This is the third of five articles on organizational change that I'm planning -- well, maybe there will be a sixth article but I'm not sure anyone can stomach that much blathering on one topic. For reference here are links to the two prior articles
“Grass Root Initiatives” are generally productive and if you’re an organization where these are prominent you’re probably in a pretty good place. To be successful, grass root initiatives must be sponsored by someone in the organizational with the resources and political clout to help the process improvement team reach their goals. Typically the sponsor will be a senior level manager or executive.
Grass root efforts generally enjoy the support of a fairly broad group of employee and are much more likely to be successfully adopted than purely top-down driven initiatives. It's something to be encouraged but does require a bit of oversight to ensure they don't run amuck -- or worse, get blown up by some moronic executive who doesn't understand what the team is attempting to achieve. There are also a few negatives that you will want to try and minimize:
- Similar to Covert Operations, grass roots type initiatives may not always be in clear alignment with the broader organizational goals. Want to get blown up? Being grossly out of alignment with the wishes of the senior executives, and it's just a matter of time until someone lobs a grenade.
- Progress is often slow and enterprise-wide adoption can be very challenging.

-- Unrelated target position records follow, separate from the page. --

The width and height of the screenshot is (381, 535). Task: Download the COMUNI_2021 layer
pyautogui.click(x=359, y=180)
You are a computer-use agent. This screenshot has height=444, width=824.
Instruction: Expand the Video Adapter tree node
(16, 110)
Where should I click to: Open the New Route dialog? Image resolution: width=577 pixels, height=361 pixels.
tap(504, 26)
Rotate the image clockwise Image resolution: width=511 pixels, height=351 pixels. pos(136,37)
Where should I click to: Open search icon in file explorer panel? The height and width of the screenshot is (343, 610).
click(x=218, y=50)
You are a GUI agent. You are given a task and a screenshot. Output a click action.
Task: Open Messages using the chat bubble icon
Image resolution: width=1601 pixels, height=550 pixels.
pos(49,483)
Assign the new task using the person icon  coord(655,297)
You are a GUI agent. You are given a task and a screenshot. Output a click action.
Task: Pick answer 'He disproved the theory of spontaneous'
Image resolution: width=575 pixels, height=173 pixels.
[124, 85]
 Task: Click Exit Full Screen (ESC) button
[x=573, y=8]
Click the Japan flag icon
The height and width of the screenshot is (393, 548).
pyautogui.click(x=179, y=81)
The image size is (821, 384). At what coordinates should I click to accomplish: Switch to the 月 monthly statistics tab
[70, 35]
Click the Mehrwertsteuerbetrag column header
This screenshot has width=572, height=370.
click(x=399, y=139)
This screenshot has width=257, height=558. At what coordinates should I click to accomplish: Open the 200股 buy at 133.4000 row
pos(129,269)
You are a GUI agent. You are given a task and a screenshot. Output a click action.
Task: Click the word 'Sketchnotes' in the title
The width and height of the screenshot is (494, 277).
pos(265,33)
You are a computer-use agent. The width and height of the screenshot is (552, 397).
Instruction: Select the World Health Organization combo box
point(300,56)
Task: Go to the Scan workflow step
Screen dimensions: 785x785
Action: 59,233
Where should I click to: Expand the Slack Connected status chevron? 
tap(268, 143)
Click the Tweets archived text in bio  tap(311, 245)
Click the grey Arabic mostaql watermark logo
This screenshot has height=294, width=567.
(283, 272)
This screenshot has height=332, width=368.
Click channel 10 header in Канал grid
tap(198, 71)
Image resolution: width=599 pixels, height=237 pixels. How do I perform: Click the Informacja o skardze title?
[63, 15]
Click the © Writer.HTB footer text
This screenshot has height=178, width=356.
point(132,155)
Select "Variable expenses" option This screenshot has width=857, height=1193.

Because there is very little stimulus for the entire organization to change, improvements are often isolated to specific departments or functional areas.
If you’re the executive sponsor of a grass root initiative, it is critical that you examine the organizational goals and ensure they are properly aligned with any changes the team is pursuing. Fail to do so and you’re likely to run into stiff resistance and some tough questions from senior level executives at some point – forcing you to go covert or abandoning your efforts. With a little storytelling and some good salesmanship, most types of organizational changes can be aligned with company goals. After all, most sane company encourages anything that will improve efficiency and profitability if properly explained.